Reputation: 29
Why does Aries algorithm apply a redo before an undo if it already knows what transactions to undo after the analysis phase?
I know(think) it has something to do with the Lsn numbers and maintaining consistency in the sense that undoing a transaction given that the data flushed on disk may not be the same as undoing a transaction at the time of the crash (due to dirty pages), but I can't find any sort of 'formal' answer to this question (at least one that I can understand).
Upvotes: 2
Views: 4324
Reputation: 328
Besides to make sure database is consistent and disk is exactly the same as before crash happens (as Franck Dernoncourt answered), another benefit of performing redo before undo is that:
Failure may happen during recovery. Redo advances the progress of the whole "incremental recovery", namely, if failure happens during redo or undo, next recovery can pick up what previous recovery (redo) has left and continue, if redo is performed before undo.
An extreme case is, if undo performs before redo, and failure happens again during undo and again, all undo will become in vain.
Upvotes: 0
Reputation: 195
One of the goals of ARIES is simplicity. While the undo after redo might not be necessary, it makes the correctness of the algorithm more apparent than a more complex scheme that would do an undo before a redo.
Upvotes: 0
Reputation: 119
You can consider what is really done during redo and undo. Redo is repeating history, according to exited logs. Undo, in contrast, is create new CLR log records. When system crash, the log has records about uncommited xacts. If you donnot undo them, there will not be CLR log records, thus causing inconsistency.
Upvotes: 0
Reputation: 83387
We need to repeat all the history crash in the redo pass in order to ensure the database consistency before performing the undo pass.
The recovery algorithm ARIES, in order to ensure the atomicity and the durability properties of the DBMS, performs 3 passes:
The UNDO data log is logical, while the REDO data log is physical:
Upvotes: 5
Reputation: 4143
if you don't support record-level lock, then you can use selective-redo which only redo winner transaction. otherwise, it is better to repeat history(redo all) before undo
Upvotes: 0
Reputation: 4289
Because there may be unflushed pages on the buffer even if a transaction is committed. ARIES uses no-force in the buffer manager. Redoing brings the transaction table and dirty page table to the state that was at the time of the crash. As a result, successful transactions can be reflected to the stable storage.
Upvotes: 6
Reputation: 22910
You want to get back to the state at failure in order to be accurate on which transactions need to be undone. One example which come to mind is successive failures. Precisely failures when recovering from crashes. During recovery you write your actions on the log. If you fail during recovery the process, you will REDO all the operations in the log (even the UNDO operations written during the last attempt!!).

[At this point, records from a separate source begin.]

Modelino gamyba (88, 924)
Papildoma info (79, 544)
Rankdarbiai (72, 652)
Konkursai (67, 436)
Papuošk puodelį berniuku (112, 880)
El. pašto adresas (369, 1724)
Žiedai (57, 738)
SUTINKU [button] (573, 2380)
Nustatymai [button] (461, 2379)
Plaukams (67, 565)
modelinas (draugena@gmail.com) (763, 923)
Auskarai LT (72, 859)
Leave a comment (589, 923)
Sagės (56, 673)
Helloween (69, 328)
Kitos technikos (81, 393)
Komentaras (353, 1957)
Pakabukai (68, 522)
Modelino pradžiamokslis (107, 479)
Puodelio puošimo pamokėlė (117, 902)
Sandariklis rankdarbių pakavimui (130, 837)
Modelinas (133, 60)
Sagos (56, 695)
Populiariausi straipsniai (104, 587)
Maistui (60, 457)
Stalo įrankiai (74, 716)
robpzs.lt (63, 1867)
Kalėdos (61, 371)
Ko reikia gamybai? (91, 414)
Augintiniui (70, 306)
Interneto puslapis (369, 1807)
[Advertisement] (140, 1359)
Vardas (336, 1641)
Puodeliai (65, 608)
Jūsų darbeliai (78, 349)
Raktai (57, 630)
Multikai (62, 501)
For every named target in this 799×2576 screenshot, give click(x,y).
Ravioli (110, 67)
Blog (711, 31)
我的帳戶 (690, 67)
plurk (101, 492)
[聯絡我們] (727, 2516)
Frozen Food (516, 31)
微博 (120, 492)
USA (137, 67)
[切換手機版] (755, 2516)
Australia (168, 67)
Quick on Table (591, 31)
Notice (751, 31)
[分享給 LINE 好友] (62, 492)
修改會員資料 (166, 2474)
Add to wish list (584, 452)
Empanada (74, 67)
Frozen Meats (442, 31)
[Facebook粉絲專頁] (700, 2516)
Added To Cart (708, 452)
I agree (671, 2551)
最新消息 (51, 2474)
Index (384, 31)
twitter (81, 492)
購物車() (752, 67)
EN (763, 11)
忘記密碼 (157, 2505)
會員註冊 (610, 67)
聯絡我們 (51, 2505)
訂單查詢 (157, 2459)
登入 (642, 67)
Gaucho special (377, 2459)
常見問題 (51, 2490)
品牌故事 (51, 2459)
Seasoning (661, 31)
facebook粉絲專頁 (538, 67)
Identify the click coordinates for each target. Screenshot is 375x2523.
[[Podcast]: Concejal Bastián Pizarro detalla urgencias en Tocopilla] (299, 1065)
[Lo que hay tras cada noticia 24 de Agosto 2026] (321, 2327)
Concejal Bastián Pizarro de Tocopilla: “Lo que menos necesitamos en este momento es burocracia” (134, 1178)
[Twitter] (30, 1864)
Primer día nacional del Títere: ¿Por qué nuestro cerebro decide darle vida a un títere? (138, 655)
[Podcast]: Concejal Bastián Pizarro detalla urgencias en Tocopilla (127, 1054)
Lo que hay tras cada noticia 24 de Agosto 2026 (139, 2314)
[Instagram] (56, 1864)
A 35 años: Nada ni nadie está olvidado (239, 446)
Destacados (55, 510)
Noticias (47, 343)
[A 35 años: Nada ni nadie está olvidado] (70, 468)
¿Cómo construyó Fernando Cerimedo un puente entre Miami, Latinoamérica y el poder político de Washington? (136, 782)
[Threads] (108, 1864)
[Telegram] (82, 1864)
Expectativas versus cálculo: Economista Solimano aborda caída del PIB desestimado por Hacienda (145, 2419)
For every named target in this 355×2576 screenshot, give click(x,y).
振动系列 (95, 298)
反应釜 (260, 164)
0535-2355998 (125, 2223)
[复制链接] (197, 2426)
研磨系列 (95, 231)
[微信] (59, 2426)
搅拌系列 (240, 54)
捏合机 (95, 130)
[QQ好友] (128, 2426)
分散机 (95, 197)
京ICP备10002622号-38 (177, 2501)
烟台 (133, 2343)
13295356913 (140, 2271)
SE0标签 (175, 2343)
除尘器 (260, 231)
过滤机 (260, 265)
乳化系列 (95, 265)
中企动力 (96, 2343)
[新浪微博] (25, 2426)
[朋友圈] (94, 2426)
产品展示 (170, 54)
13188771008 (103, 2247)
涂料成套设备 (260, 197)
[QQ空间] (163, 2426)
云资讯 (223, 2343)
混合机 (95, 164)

It provides a simple algorithm, because you don't have to handle special cases and special cases of special cases. There is a guarantee that after any amount of crashes during recovery, we will go back to the same state as if there was no crash during recovery.
Upvotes: 0
Reputation: 82008
No idea what aries is, but assuming it is the same that other databases do:
Starting from some base backup redo logs are applied, which basically means all the data changing statements that happened after the backup but before the crash get applied. Without that you would lose everything that happens since the last backup.
When that is finished all incomplete transactions get rolled back because there is nobody who could pick up those transactions to complete them.